Identifiers
- Symbol: mir-802
- Rfam: RF00887
- miRBase family: MIPF0000353

Other data
- RNA type: microRNA
- Domain: Eukaryota;
- PDB structures: PDBe

= Mir-802 microRNA precursor family =

In molecular biology mir-802 microRNA is a short RNA molecule. MicroRNAs function to regulate the expression levels of other genes by several mechanisms.
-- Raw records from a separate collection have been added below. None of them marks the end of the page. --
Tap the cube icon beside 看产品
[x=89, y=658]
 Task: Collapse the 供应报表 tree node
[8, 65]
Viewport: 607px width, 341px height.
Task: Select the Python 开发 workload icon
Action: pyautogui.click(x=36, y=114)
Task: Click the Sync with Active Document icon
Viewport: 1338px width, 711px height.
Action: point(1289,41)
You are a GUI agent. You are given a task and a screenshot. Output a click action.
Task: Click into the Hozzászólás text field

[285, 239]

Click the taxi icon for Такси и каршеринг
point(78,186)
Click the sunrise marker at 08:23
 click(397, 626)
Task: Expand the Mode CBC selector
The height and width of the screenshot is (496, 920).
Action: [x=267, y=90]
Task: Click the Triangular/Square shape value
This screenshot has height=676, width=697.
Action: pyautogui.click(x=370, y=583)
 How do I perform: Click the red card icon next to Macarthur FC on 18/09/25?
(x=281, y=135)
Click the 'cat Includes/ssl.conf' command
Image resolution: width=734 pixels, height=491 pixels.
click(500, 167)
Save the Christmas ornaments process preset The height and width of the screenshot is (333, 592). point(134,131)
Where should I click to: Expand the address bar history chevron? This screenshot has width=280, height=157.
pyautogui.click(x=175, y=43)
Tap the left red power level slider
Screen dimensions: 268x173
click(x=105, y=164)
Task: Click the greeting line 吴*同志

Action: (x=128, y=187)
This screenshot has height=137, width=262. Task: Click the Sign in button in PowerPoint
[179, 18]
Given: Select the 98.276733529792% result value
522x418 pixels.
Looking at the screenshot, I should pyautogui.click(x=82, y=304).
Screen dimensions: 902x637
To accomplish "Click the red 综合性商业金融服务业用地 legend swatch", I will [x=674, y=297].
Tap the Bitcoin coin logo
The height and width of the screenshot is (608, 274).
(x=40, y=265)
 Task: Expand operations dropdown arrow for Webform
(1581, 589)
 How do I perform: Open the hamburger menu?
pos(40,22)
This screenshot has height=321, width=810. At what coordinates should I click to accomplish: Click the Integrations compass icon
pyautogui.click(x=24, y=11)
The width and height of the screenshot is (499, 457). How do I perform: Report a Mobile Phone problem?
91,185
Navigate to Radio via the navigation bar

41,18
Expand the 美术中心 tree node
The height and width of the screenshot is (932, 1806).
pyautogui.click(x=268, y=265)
==ROMK channels and caveolin-1 suppression==
miR-802 expression in the kidney is stimulated by a high potassium intake, along with caveolin-1 expression, one of the many miR-802 protein targets. Surface expression of Renal Outer Medullary Potassium (ROMK) channels has been found to be enhanced in the plasma membrane of the distal nephron of the kidney by miR-802 expression. Caveolin-1 conversely inhibits ROMK channel activity, and expression of the two shows a clear inverse relationship. Co-expression of miR-802 with caveolin-1 blocks miR-802's upregulatory effects on ROMK channels. miR-802 thus functions to mediate the stimulatory effect of a high potassium diet on ROMK activity through suppression of caveolin-1 expression, this leading to an increased surface expression of ROMK channels.

==Human chromosome 21==
Human chromosome 21 (Hsa21) has been found to harbour over 400 different genes, with miR-802 among these. Along with miRNAs-99a, -125b-2, -155 and let-7c, miR-802 is overexpressed in brain and heart specimens of Down syndrome individuals, resulting in suppression of specific target proteins. This suppression in turn contributes towards the common phenotypic alterations observed in patients with Down syndrome.